Carlton County investigates decision to deny drilling permit
Carlton County officials are investigating whether they have authority to block minerals exploration on private land in Mahtowa Township. A decision this month by the Carlton County Board to deny a conditional use permit to allow exploration has ...
Carlton County officials are investigating whether they have authority to block minerals exploration on private land in Mahtowa Township.
A decision this month by the Carlton County Board to deny a conditional use permit to allow exploration has been called into question by attorneys for the Minnesota Department of Natural Resources and Minerals Processing Corporation of Duluth.
In an unprecedented move earlier in the month, the board voted 4-1 to deny an application that would have allowed exploratory drilling on land owned by Matthew DeCaigny. The board's decision came on the heels of a petition from area residents who claimed a mining operation would compromise their privacy and rural lifestyle as well as pose a threat to the ground water.
But the DNR's attorneys told the Carlton County Board last week that Minnesota statute says "no land owned or leased by the federal or state government shall be subject to official controls of the county." The Mahtowa Township property in question is "not subject to local zoning laws, and the county board has no authority to authorize or deny a conditional use permit in this case," attorney Vicki Sellner said.
Carlton County Zoning Director Bruce Benson said mineral exploration on privately owned land has always required a conditional use permit from the county.
"Before the county agrees not to regulate this matter, I suggest we look into it further," Benson said. "Because I disagree with [the DNR's] interpretation."
Reinforcing Sellner's statement, however, was attorney Charles Andresen of Duluth, representing Minerals Processing Corporation.

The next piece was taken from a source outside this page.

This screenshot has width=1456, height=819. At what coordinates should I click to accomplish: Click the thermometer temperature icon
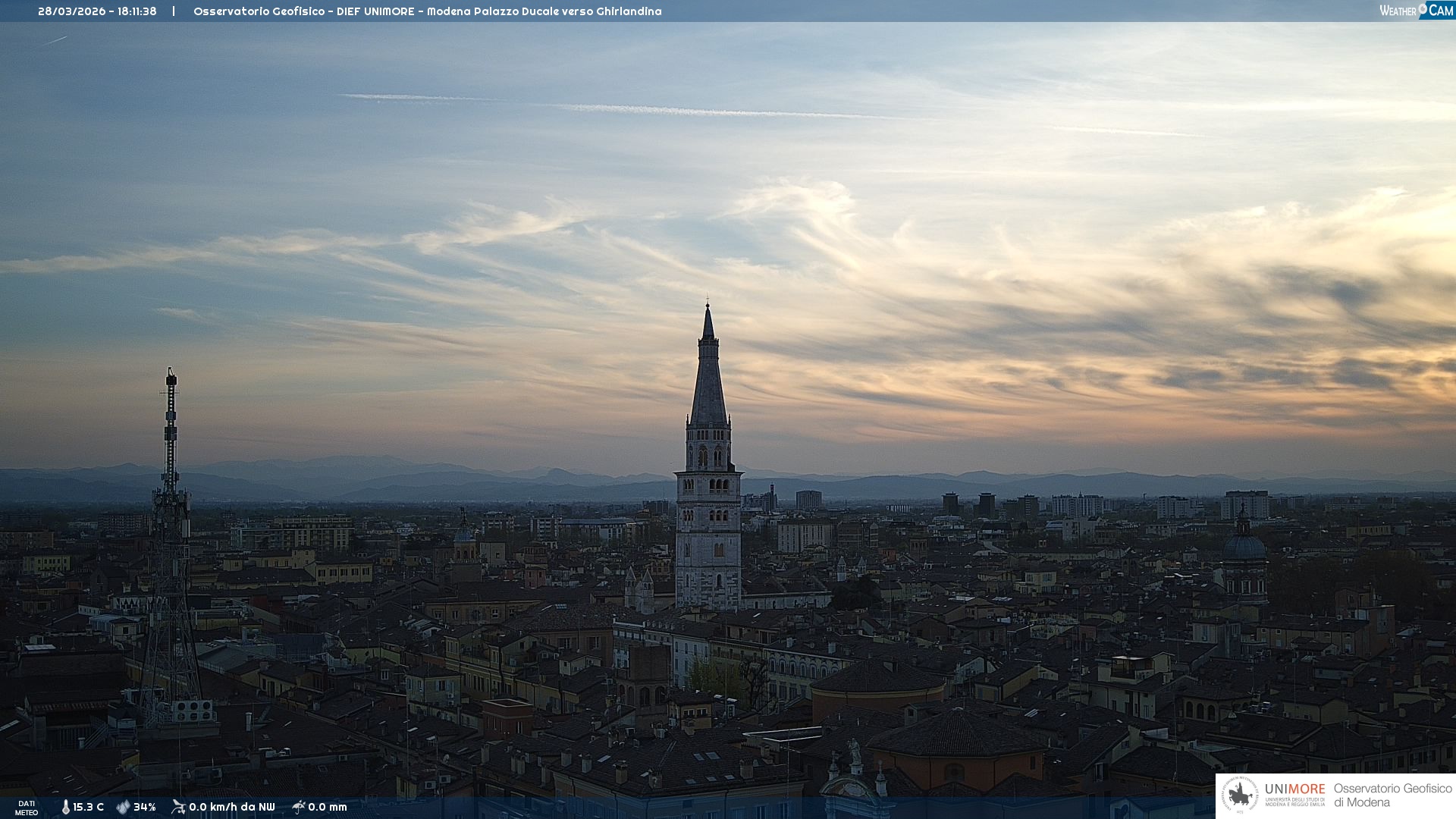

"Under Minnesota statute, the county doesn't have jurisdiction in this case," he said.
Paul Gassert, Carlton County auditor/treasurer, said the property in question was forfeited to the county for nonpayment of taxes in 1939, and at that time the mineral rights on that land were signed over to the state. When the property was later sold, only the surface rights were transferred to the owner, with the underground mineral rights retained by the state.
Commissioners argued that because the land itself is now privately owned, it shouldn't fall under the statute that gives the state pre-eminence over the county when it comes to permitting.
The board will address the question further at its next meeting, 8:30 a.m. March 9 at the Carlton County Courthouse.